Records provided.
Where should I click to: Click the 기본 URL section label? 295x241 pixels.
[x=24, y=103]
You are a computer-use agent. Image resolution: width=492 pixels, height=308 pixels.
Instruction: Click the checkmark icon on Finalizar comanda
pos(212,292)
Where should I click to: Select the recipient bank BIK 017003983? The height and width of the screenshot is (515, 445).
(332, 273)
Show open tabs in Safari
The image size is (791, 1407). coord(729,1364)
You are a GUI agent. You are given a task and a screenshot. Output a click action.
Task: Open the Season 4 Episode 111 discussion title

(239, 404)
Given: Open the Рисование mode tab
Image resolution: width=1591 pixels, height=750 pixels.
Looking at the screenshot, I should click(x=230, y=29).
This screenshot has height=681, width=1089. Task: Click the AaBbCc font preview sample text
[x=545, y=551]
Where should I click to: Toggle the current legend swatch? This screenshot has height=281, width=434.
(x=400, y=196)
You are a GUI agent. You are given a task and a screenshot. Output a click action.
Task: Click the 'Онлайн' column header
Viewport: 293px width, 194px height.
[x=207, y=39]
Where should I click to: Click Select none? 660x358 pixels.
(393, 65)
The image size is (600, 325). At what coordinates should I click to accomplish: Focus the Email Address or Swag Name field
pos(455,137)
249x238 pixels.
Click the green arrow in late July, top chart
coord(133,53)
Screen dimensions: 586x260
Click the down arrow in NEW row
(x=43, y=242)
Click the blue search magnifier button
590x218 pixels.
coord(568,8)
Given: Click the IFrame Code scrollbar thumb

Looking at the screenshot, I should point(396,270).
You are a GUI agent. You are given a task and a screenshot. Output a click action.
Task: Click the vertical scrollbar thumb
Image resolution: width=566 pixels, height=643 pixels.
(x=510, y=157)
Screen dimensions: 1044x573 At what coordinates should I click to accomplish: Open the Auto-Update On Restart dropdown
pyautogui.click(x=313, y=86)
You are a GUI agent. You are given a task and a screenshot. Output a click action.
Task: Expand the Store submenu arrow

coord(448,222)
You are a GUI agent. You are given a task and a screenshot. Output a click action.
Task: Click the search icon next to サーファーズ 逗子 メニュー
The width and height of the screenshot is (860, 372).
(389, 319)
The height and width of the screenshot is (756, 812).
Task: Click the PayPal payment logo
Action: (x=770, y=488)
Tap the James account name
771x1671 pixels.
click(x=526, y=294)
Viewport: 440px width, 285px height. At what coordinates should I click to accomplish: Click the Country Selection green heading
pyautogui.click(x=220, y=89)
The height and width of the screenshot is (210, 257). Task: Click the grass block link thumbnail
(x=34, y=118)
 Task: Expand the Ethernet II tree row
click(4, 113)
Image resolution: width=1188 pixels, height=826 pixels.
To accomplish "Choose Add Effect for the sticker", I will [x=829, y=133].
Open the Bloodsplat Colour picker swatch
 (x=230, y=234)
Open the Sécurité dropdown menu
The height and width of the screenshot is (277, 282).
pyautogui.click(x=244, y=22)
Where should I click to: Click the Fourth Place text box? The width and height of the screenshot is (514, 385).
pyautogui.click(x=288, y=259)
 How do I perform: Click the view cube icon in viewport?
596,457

Problem details. List every line above that contains the word "coordinates", treating uppercase and lowercase letters as different.

Exercise solution.
The image size is (600, 325). At what coordinates should I click to accomplish: Focus the Email Address or Swag Name field
Screen dimensions: 1044x573 At what coordinates should I click to accomplish: Open the Auto-Update On Restart dropdown
Viewport: 440px width, 285px height. At what coordinates should I click to accomplish: Click the Country Selection green heading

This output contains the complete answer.